### Actions to take
**1.** In the Oxford Nanopore article, what share of Oxford Nanopore does IP Group own?
**2.** Which shareholders of Oxford Nanopore does the Oxford Nanopore article name? List every one.
**3.** Continue the Oxford Nanopore article after its final sentence.

### Page excerpt

########################################

(Updates with analyst comments in sixth, eighth paragraphs, CEO comment in 10th, 11th, 12th.)
By Andrea Gerlin
Feb. 1 (Bloomberg) -- Oxford Nanopore Technologies Ltd., the U.K. company developing a novel gene-sequencing technology, plans to market DNA strand-sequencing products directly to customers this year.
Oxford Nanopore will present data on strand sequencing at the Advances in Genome Biology and Technology conference in Florida on Feb. 17, the closely held Oxford, England-based company said today in a statement. IP Group Plc, which owns 21.5 percent of Oxford Nanopore, rose to its highest price since 2008 in London trading.
The announcement signals that Oxford Nanopore’s more immediate plans are to sell systems that don’t rely on exonuclease sequencing, for which it has a deal with Illumina Inc., the San Diego-based maker of gene-sequencing machines that Roche Holding AG is trying to buy.
“With strand you’re reading the DNA directly,” Chief Technology Officer Clive Brown, who is presenting Oxford Nanopore’s data on Feb. 17, said in an interview. “You get more information of more biological utility coming out.”
Illumina owns 15 percent of Oxford Nanopore. Its other shareholders include Lansdowne Partners and Invesco Perpetual, the U.K. group of mutual funds.
$1 Billion Value
Oxford Nanopore is valued at about $1 billion, and IP Group’s holding could add 38 pence a share to its stock, said Charles Weston, a London-based analyst at Numis Securities, which advises IP Group, in a note to investors. He based the figures on Oxford Nanopore gaining 25 percent of a market that could grow to $6 billion within five years.
Weston raised his rating on London-based IP Group to “add” from “hold.” IP Group climbed 14 percent to close at 101 pence, the biggest increase since Aug. 26, 2009. That gives the company a market value of 369.4 million pounds ($586 million).
“It’s obviously a fantastic validation for IP Group, but it now becomes a very large part of their portfolio,” Weston said in an interview.

########################################

### Exercise data
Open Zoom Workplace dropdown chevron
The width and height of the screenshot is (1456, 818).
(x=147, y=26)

########################################

### Results of the exercise
**1.** 21.5 percent

**2.** IP Group Plc, Illumina Inc., Lansdowne Partners, Invesco Perpetual

**3.**
Oxford Nanopore is entering the race to develop a next-generation machine able to decode the building blocks of life in a single day, Weston said. Among the challenges it faces are competition from much larger companies, the lack of a sales force and that its technology hasn’t subjected to the scrutiny of potential users, he said.
The company has raised 74 million pounds since it was founded and will need more funding before marketing its products, Chief Executive Officer Gordon Sanghera said in an interview yesterday. Financing could come from an initial public offering or additional private funding, he said.
“My feeling is we will do another private round,” Sanghera said. “We probably have a shareholder base that says stay put and wait until we have a burgeoning customer base.”
In addition to its major shareholders, Oxford Nanopore has individual shareholders, including company managers, and employees have stock options, according to the company.
Roche on Jan. 25 offered to buy Illumina, which has a majority of the market share for new gene-sequencing equipment, for $5.7 billion in a hostile takeover bid. That came after Illumina said its new HiSeq 2500 machine will be available in the second half of the year.
Illumina’s competitor, Carlsbad, California-based Life Technologies Corp., also said last month it is taking orders for a $149,000 benchtop machine called the Ion Proton Sequencer, which is designed to fully transcribe a person’s DNA in a day, rather than weeks or months, for about $1,000.
Oxford Nanopore, spun out of University of Oxford in 2005, uses different sequencing technologies that were initially based on the research of founder and board member Hagan Bayley, a chemistry professor at the university. The company has built on that science through collaborations with researchers at Harvard University, the University of California Santa Cruz and Boston University, among others, and with internal research, said Zoe McDougall, a spokeswoman.
The techniques rely on an engineered protein or nanopore that creates a tiny hole in a cell membrane one-billionth of a meter wide. As DNA bases or building blocks pass through the hole, an electronic chip measures changes in electrical current in the membrane and produces data that, when decoded, identifies the sequence of bases that make up a genome.
In strand sequencing, an entire string of DNA is guided by an enzyme and passes intact through the hole. In exonuclease sequencing, the DNA building blocks are separated by an enzyme and pass individually through the hole.
Strand sequencing provides more genetic information more cheaply, Oxford Nanopore’s Brown said. The technique can read long and complicated DNA structures more easily and with less sample preparation, he said. It also requires less computer software and smaller computers, Brown said.